Gum tragacanth for immobilization of Bacillus licheniformis protease: Optimization, thermodynamics and application

Abstract

A proficient covalent immobilization support was concocted and utilized to immobilize the Bacillus licheniformis protease (BPR) after the functionalization of gum tragacanth-agar (GT-agar) discs with polyethyleneimine (PEI) and glutaraldehyde (GA). The functionalization scheme was honed with Box-Behnken design (BBD) in order to acquire the upmost immobilized BPR (iBPR) activity. The optimum functionalization scheme comprised treating the discs with 0.5% PEI at pH 9.1 followed by their immersion in a 0.2% GA solution.
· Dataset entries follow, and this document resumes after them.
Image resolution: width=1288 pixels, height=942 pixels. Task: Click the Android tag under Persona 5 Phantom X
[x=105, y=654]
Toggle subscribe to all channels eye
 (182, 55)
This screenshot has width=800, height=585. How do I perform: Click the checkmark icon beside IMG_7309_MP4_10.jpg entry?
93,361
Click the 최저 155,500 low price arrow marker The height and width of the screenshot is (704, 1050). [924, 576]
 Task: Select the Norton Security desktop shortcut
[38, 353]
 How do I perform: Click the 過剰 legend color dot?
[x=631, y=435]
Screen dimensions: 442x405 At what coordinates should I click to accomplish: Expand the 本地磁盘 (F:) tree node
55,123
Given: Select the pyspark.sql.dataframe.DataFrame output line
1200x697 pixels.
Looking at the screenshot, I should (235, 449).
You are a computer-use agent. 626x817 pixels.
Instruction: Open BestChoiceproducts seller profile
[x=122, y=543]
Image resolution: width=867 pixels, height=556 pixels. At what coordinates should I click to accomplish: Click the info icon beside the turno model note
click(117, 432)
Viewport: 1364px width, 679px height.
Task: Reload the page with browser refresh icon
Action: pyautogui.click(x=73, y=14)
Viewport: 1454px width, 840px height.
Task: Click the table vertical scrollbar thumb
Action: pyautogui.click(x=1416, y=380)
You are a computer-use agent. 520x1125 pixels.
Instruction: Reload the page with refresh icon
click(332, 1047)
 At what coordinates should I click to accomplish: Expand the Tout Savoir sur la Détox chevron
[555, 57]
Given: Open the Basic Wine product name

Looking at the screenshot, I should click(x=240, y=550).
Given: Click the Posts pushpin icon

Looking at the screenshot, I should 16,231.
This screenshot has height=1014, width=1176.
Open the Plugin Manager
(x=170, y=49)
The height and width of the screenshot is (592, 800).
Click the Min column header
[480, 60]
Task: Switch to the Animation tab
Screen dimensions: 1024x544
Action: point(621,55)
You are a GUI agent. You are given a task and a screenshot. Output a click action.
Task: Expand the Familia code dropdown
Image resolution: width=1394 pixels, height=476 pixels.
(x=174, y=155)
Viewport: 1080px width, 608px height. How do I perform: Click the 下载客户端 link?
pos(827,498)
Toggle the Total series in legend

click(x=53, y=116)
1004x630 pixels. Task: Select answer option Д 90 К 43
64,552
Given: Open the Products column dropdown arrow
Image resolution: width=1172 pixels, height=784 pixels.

The functionalization scheme was monitored via EDX, FTIR, and SEM analysis. The optimally functionalized GT-agar disks immobilized BPR with 82.79% expressed activity and 35.51% immobilization yield. The pH profile, temperature profile, and thermal stability of the free and immobilized BPR (iBPR) were compared. The heightened thermal stability of the iBPR was verified from its kd, t1/2, D-values, ΔH, and ΔS values. For instance, the t1/2 and D-values offered by the iBPR at 59 °C were 4.8 fold loftier than those offered by the free BPR. The iBPR reusability was then inspected, and 52.85% activity was kept after 10 reusability cycles when the 0.1 M pH 10.2 buffer was adopted. Finally, the iBPR was utilized to hydrolyze soy protein isolate (SPI). The effect of the reaction time on the SPI degree of hydrolysis (DH) and on the DPPH scavenging capability of the procured hydrolysates was investigated. Both the SPI-DH and the DPPH scavenging were incremented with time, and a maximum 16.56% DH and 50.78% DPPH scavenging were recorded after 24 h.